The goal of this course is to provide the students a pretty good knowledge of the foundations and the techniques of quantum mechanics. The corse is supposed to be adequate for a curriculum for Master of Science in Physics.
This course requires a knowledge of introductory quantum mechanics : wave mechanics, Schrodinger equation, some exactly solvable examples, the hydrogen aton, angular momentum, perturbation theory.
Course unit content
In the last 40 years the progress of quantum electronics experiments made it possible to carry out experiment that the founders of quantum mechanics described only as imaginary experiments: the interference of a single photon and its relocation, experiments on entangled states, etc..
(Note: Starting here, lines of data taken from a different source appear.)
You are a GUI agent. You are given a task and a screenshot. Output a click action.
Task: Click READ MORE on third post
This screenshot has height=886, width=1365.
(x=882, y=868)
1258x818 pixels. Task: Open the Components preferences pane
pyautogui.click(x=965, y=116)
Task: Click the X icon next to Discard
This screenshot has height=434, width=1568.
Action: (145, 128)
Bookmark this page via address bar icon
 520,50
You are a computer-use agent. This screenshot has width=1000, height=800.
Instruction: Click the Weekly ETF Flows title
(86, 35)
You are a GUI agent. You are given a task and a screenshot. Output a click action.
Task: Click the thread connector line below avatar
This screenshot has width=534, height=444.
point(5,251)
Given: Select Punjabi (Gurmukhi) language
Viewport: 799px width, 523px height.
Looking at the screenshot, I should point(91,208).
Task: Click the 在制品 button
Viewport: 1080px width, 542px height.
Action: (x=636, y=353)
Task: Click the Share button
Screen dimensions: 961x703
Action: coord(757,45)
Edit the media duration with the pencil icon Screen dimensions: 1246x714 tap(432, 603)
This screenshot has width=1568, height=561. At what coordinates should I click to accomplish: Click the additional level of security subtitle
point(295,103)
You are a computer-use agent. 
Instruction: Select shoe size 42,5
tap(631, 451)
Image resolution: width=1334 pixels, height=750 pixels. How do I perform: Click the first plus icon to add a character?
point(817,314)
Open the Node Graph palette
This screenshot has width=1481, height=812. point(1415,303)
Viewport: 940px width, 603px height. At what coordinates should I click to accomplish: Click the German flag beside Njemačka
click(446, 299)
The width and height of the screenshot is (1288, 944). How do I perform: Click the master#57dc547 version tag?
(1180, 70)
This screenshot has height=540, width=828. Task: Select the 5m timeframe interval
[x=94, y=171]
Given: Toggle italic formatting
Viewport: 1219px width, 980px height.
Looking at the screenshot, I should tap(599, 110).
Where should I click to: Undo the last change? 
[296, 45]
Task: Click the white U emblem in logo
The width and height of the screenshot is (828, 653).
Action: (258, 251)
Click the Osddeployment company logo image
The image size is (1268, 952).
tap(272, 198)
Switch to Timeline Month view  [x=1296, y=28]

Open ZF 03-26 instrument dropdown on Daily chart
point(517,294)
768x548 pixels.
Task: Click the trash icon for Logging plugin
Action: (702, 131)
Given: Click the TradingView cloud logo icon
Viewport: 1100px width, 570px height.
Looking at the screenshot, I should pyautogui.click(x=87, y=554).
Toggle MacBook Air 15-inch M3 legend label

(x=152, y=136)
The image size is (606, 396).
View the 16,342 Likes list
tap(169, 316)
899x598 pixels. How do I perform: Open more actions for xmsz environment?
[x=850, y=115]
Over the past 10 years new textbooks have been published in which quantum mechanics is exposed in a quite different way. The statistical operator (the density matrix) and situations where the observer has only incomplete knowledge of the quantum system are now described in detail from the beginning. There is more attention to systems with a few degrees of freedom '(especially systems of two energy levels). At the same time, the solution of the Schrodinger equation in one dimension in a quantity of examples that are analytically solvable is now considered as less important.
The course will develop arguments inspired by these new texts. A detailed view of the course program can be obtained from the lecture notes, which are available in the teaching material in the course website.
The detailed program corresponds the the lecture notes prepared by the teacher, and freely available on Campus Net
K. Gottfried T-M. Yan, Quantum Mechanics : Fundamentals, Springer 2003.
M. Le Bellac, Quantum Physics, Cambridge Univ. Press 2006.
B.H.Bransden and C.J. Joachain, Quantum Mechanics, second edition, Pearson , 2000.
Class lectures and exercises
Assessment methods and criteria
The final grade is determined as follows : 30% on homeworks, 30% on the middle-term exam, 40% on the final-term exam.